Data excerpts:
:::::
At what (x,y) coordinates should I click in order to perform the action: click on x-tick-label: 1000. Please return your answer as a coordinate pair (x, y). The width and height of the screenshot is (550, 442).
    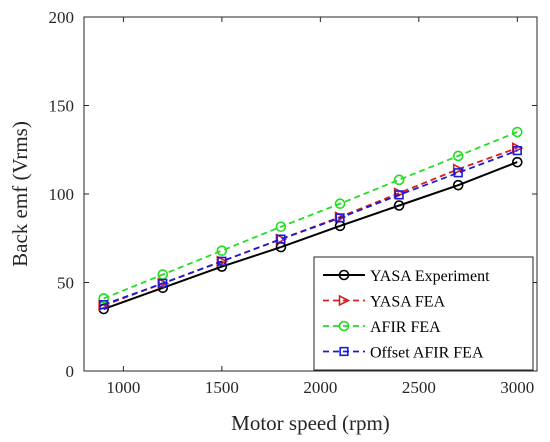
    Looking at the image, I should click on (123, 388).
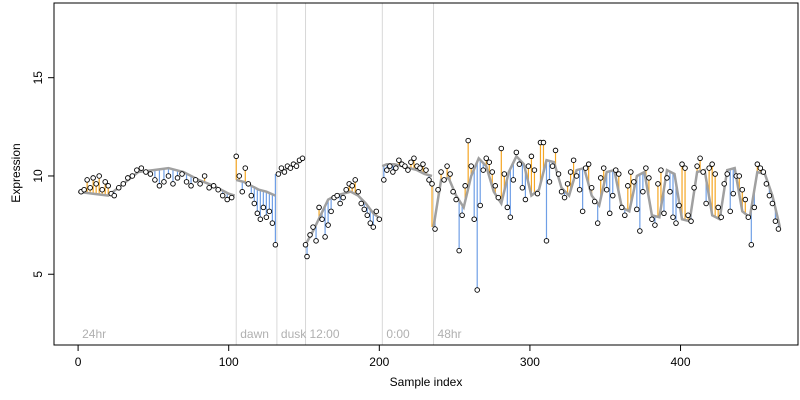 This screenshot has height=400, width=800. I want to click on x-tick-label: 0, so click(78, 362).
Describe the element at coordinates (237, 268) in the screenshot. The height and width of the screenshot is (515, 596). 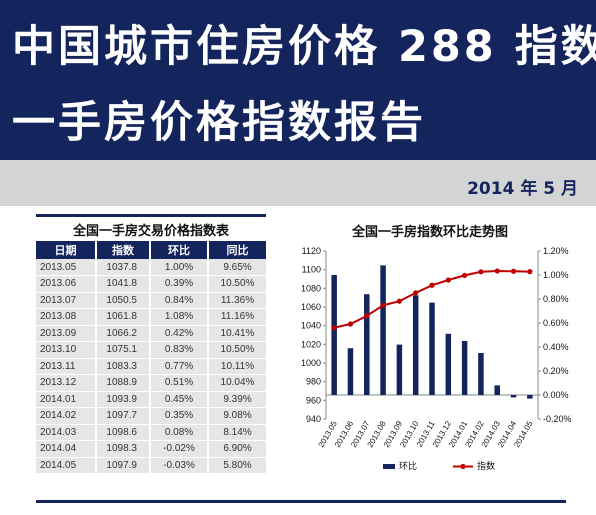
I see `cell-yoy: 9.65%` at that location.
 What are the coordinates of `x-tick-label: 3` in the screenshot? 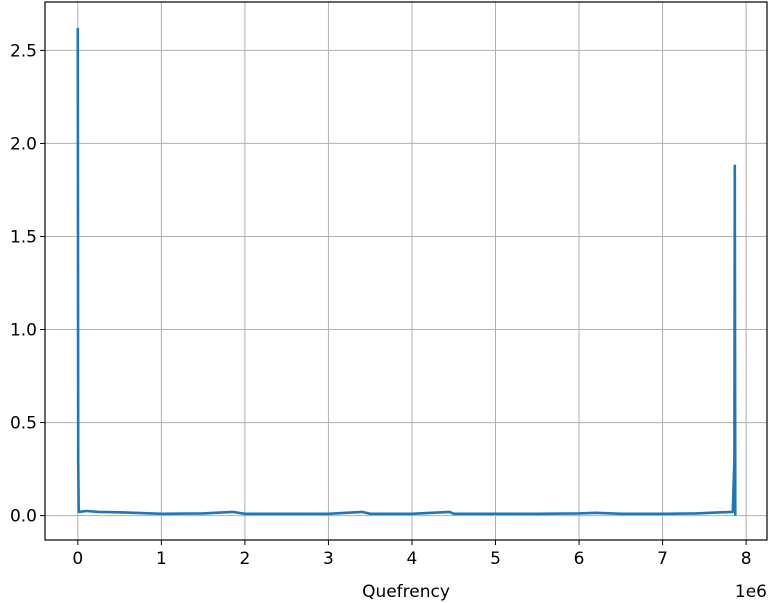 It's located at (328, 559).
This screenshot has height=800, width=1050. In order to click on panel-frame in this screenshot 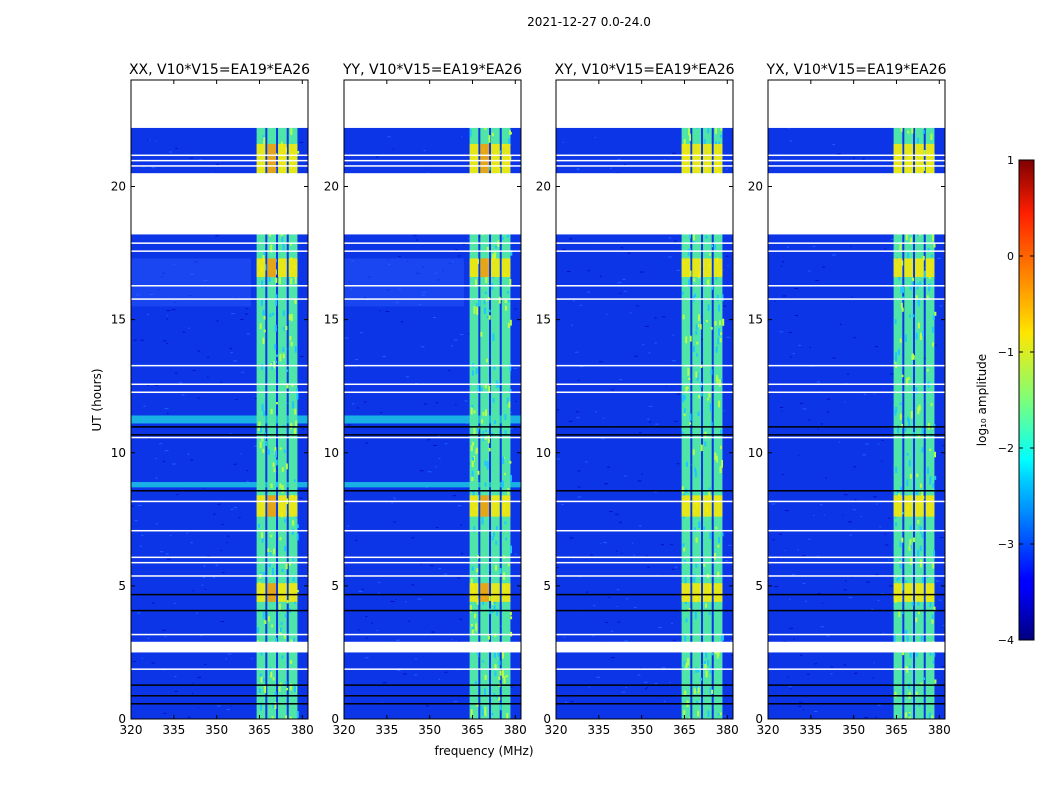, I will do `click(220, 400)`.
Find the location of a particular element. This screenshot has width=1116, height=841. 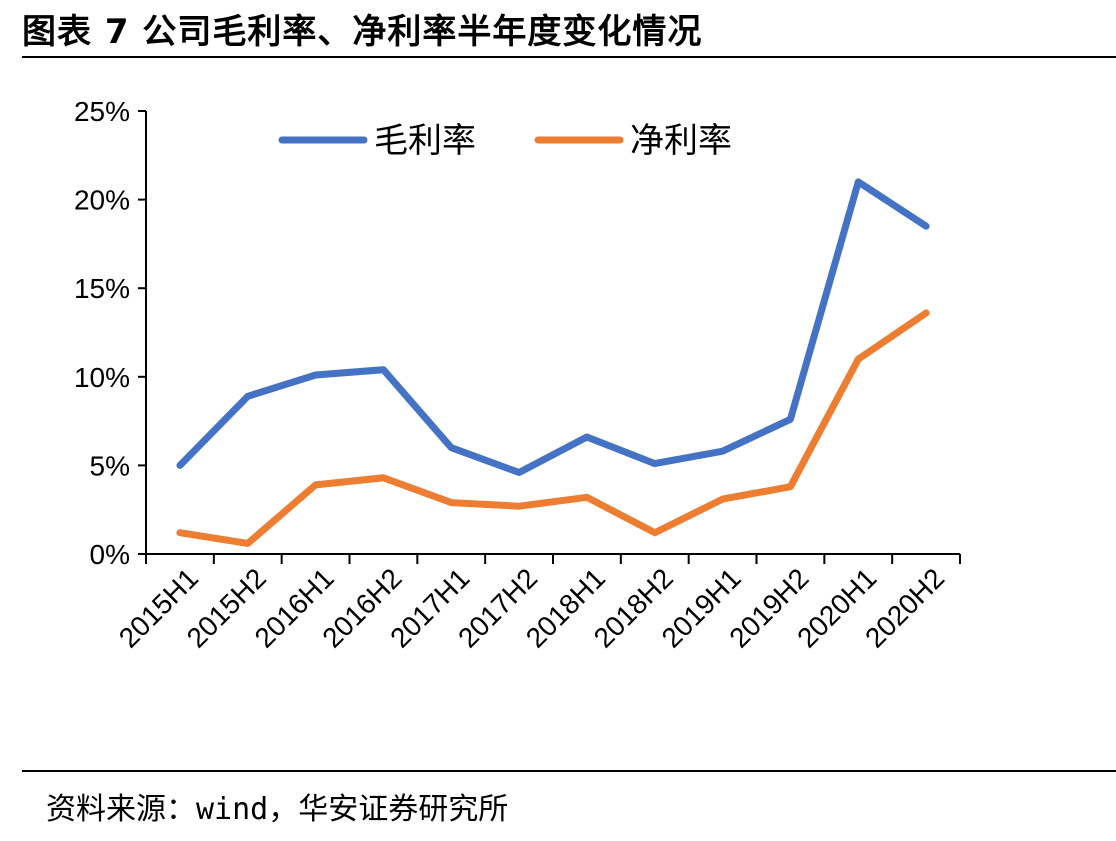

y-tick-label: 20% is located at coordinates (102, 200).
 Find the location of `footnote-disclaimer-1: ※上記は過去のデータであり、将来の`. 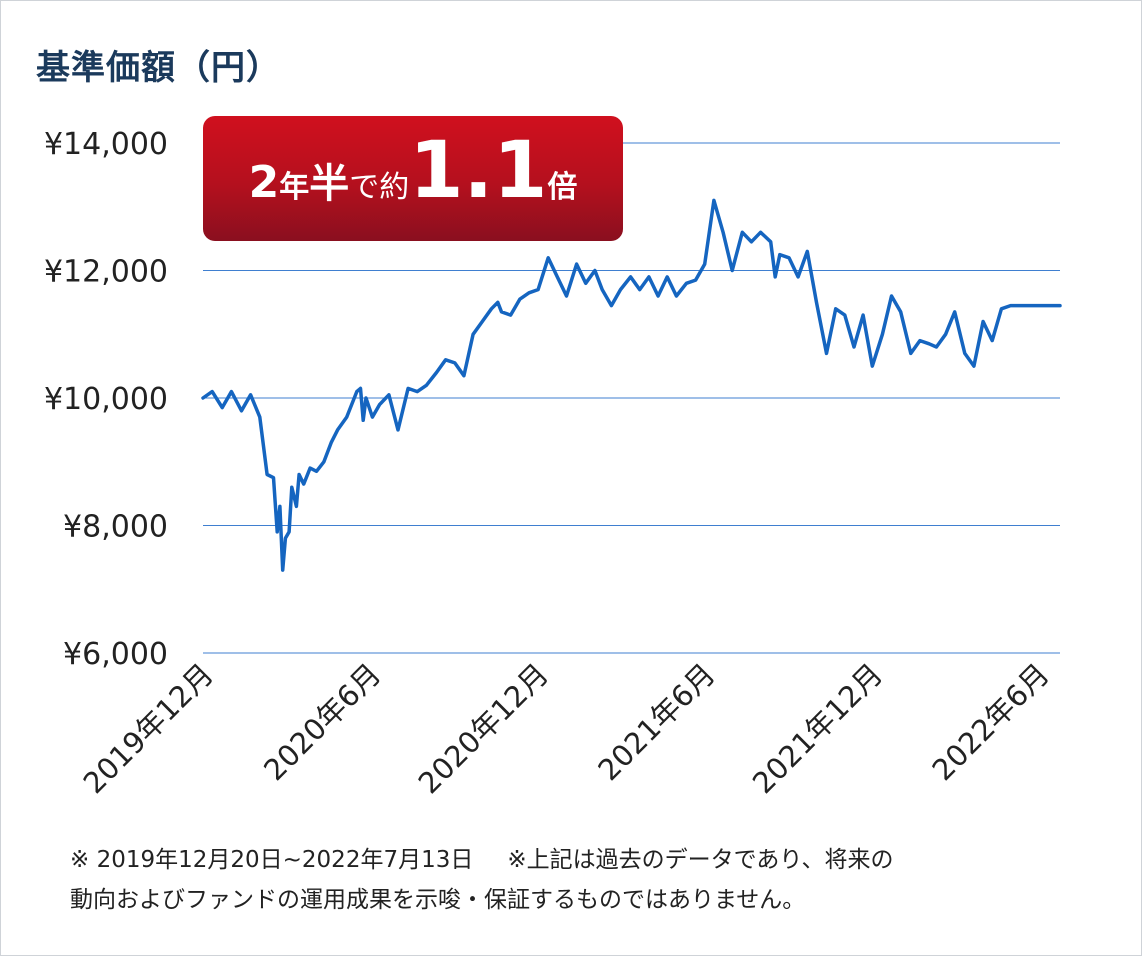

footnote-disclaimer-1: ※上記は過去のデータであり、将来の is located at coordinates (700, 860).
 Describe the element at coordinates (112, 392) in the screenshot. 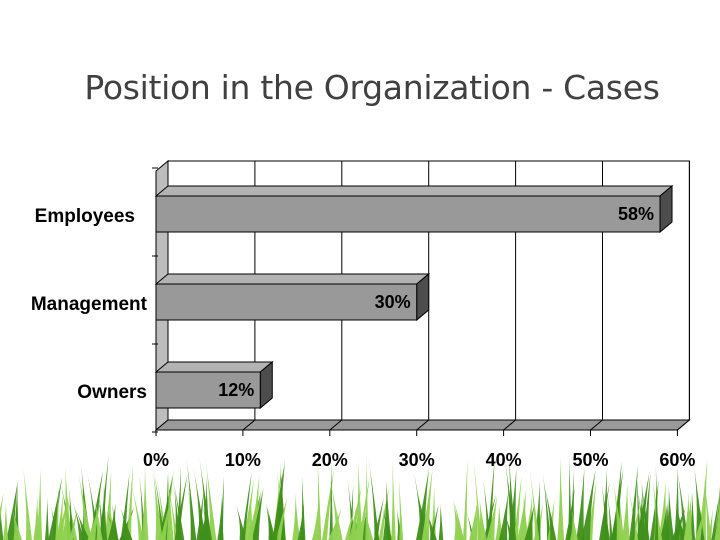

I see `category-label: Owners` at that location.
:::::
[Work to be completed]
Repeat, without any changes, the lines of the items above from the line containing "Find the location of a" through the line containing "y-tick-label: 20% is", both lines included. Omit the pictures from your answer.

[Response to this exercise]
Find the location of a particular element. This screenshot has width=1116, height=841. 

y-tick-label: 20% is located at coordinates (102, 200).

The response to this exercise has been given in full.